Directions for this task:
Could you output the complete listing given below exactly?

* * * * * * * * *

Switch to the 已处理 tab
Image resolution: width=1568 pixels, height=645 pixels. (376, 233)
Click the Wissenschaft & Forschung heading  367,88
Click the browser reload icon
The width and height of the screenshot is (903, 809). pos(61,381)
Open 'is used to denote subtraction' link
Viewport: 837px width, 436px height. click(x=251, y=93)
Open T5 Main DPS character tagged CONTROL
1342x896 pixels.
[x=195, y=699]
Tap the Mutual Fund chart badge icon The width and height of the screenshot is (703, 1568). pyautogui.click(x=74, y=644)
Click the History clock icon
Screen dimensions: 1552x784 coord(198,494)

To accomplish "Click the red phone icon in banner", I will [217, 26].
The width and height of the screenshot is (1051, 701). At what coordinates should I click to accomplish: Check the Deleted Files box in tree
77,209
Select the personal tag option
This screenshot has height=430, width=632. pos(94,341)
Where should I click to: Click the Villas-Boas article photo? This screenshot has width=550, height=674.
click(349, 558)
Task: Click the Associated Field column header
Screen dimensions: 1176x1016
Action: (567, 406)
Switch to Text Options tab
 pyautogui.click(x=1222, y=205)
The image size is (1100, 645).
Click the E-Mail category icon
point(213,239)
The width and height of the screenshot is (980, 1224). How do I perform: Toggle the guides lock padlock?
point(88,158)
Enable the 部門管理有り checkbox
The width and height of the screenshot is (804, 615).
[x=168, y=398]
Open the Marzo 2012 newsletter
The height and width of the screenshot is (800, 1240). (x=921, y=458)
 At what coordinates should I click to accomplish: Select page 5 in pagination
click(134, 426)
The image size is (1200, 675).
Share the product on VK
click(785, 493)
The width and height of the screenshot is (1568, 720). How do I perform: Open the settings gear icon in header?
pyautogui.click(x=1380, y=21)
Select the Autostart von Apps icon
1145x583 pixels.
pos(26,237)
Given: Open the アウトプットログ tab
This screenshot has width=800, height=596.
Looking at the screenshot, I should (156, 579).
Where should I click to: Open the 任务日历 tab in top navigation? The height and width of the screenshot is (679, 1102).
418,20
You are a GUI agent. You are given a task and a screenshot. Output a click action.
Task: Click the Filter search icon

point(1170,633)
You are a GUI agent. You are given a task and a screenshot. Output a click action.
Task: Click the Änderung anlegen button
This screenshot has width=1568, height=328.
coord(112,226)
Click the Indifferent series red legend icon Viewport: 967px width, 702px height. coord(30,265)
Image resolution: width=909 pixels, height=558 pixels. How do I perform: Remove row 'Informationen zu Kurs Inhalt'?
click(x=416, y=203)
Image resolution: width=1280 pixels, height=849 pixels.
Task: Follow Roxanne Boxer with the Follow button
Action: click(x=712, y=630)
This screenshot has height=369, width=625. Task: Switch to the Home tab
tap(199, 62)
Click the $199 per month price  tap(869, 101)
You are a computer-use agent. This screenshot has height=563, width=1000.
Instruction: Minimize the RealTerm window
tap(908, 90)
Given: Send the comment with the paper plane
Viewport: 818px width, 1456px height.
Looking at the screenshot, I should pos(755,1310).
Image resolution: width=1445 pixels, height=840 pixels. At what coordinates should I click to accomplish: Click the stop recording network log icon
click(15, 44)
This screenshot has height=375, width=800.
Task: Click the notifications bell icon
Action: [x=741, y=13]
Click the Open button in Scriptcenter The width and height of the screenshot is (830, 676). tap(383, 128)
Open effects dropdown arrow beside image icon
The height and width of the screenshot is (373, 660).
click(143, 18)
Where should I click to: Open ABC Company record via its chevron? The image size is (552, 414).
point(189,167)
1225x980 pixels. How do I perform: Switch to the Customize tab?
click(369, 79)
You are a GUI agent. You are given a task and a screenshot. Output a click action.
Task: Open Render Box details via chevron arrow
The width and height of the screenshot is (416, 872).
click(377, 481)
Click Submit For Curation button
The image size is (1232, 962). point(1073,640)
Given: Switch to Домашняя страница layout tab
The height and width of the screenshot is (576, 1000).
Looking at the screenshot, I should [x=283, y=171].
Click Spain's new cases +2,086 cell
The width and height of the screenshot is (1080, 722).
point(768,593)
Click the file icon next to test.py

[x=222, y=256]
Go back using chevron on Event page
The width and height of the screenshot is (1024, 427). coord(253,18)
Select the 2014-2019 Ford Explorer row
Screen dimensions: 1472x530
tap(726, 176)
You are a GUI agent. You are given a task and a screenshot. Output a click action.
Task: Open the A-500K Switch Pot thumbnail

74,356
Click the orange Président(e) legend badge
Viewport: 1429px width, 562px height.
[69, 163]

* * * * * * * * *

Reply:
Switch to the 已处理 tab
Image resolution: width=1568 pixels, height=645 pixels. (376, 233)
Click the Wissenschaft & Forschung heading  367,88
Click the browser reload icon
The width and height of the screenshot is (903, 809). pos(61,381)
Open 'is used to denote subtraction' link
Viewport: 837px width, 436px height. click(x=251, y=93)
Open T5 Main DPS character tagged CONTROL
1342x896 pixels.
[x=195, y=699]
Tap the Mutual Fund chart badge icon The width and height of the screenshot is (703, 1568). pyautogui.click(x=74, y=644)
Click the History clock icon
Screen dimensions: 1552x784 coord(198,494)

To accomplish "Click the red phone icon in banner", I will [217, 26].
The width and height of the screenshot is (1051, 701). At what coordinates should I click to accomplish: Check the Deleted Files box in tree
77,209
Select the personal tag option
This screenshot has height=430, width=632. pos(94,341)
Where should I click to: Click the Villas-Boas article photo? This screenshot has width=550, height=674.
click(349, 558)
Task: Click the Associated Field column header
Screen dimensions: 1176x1016
Action: (567, 406)
Switch to Text Options tab
 pyautogui.click(x=1222, y=205)
The image size is (1100, 645).
Click the E-Mail category icon
point(213,239)
The width and height of the screenshot is (980, 1224). How do I perform: Toggle the guides lock padlock?
point(88,158)
Enable the 部門管理有り checkbox
The width and height of the screenshot is (804, 615).
[x=168, y=398]
Open the Marzo 2012 newsletter
The height and width of the screenshot is (800, 1240). (x=921, y=458)
 At what coordinates should I click to accomplish: Select page 5 in pagination
click(134, 426)
The image size is (1200, 675).
Share the product on VK
click(785, 493)
The width and height of the screenshot is (1568, 720). How do I perform: Open the settings gear icon in header?
pyautogui.click(x=1380, y=21)
Select the Autostart von Apps icon
1145x583 pixels.
pos(26,237)
Given: Open the アウトプットログ tab
This screenshot has width=800, height=596.
Looking at the screenshot, I should (156, 579).
Where should I click to: Open the 任务日历 tab in top navigation? The height and width of the screenshot is (679, 1102).
418,20
You are a GUI agent. You are given a task and a screenshot. Output a click action.
Task: Click the Filter search icon

point(1170,633)
You are a GUI agent. You are given a task and a screenshot. Output a click action.
Task: Click the Änderung anlegen button
This screenshot has width=1568, height=328.
coord(112,226)
Click the Indifferent series red legend icon Viewport: 967px width, 702px height. coord(30,265)
Image resolution: width=909 pixels, height=558 pixels. How do I perform: Remove row 'Informationen zu Kurs Inhalt'?
click(x=416, y=203)
Image resolution: width=1280 pixels, height=849 pixels.
Task: Follow Roxanne Boxer with the Follow button
Action: click(x=712, y=630)
This screenshot has height=369, width=625. Task: Switch to the Home tab
tap(199, 62)
Click the $199 per month price  tap(869, 101)
You are a computer-use agent. This screenshot has height=563, width=1000.
Instruction: Minimize the RealTerm window
tap(908, 90)
Given: Send the comment with the paper plane
Viewport: 818px width, 1456px height.
Looking at the screenshot, I should pos(755,1310).
Image resolution: width=1445 pixels, height=840 pixels. At what coordinates should I click to accomplish: Click the stop recording network log icon
click(15, 44)
This screenshot has height=375, width=800.
Task: Click the notifications bell icon
Action: [x=741, y=13]
Click the Open button in Scriptcenter The width and height of the screenshot is (830, 676). tap(383, 128)
Open effects dropdown arrow beside image icon
The height and width of the screenshot is (373, 660).
click(143, 18)
Where should I click to: Open ABC Company record via its chevron? The image size is (552, 414).
point(189,167)
1225x980 pixels. How do I perform: Switch to the Customize tab?
click(369, 79)
You are a GUI agent. You are given a task and a screenshot. Output a click action.
Task: Open Render Box details via chevron arrow
The width and height of the screenshot is (416, 872).
click(377, 481)
Click Submit For Curation button
The image size is (1232, 962). point(1073,640)
Given: Switch to Домашняя страница layout tab
The height and width of the screenshot is (576, 1000).
Looking at the screenshot, I should [x=283, y=171].
Click Spain's new cases +2,086 cell
The width and height of the screenshot is (1080, 722).
point(768,593)
Click the file icon next to test.py

[x=222, y=256]
Go back using chevron on Event page
The width and height of the screenshot is (1024, 427). coord(253,18)
Select the 2014-2019 Ford Explorer row
Screen dimensions: 1472x530
tap(726, 176)
You are a GUI agent. You are given a task and a screenshot. Output a click action.
Task: Open the A-500K Switch Pot thumbnail

74,356
Click the orange Président(e) legend badge
Viewport: 1429px width, 562px height.
[69, 163]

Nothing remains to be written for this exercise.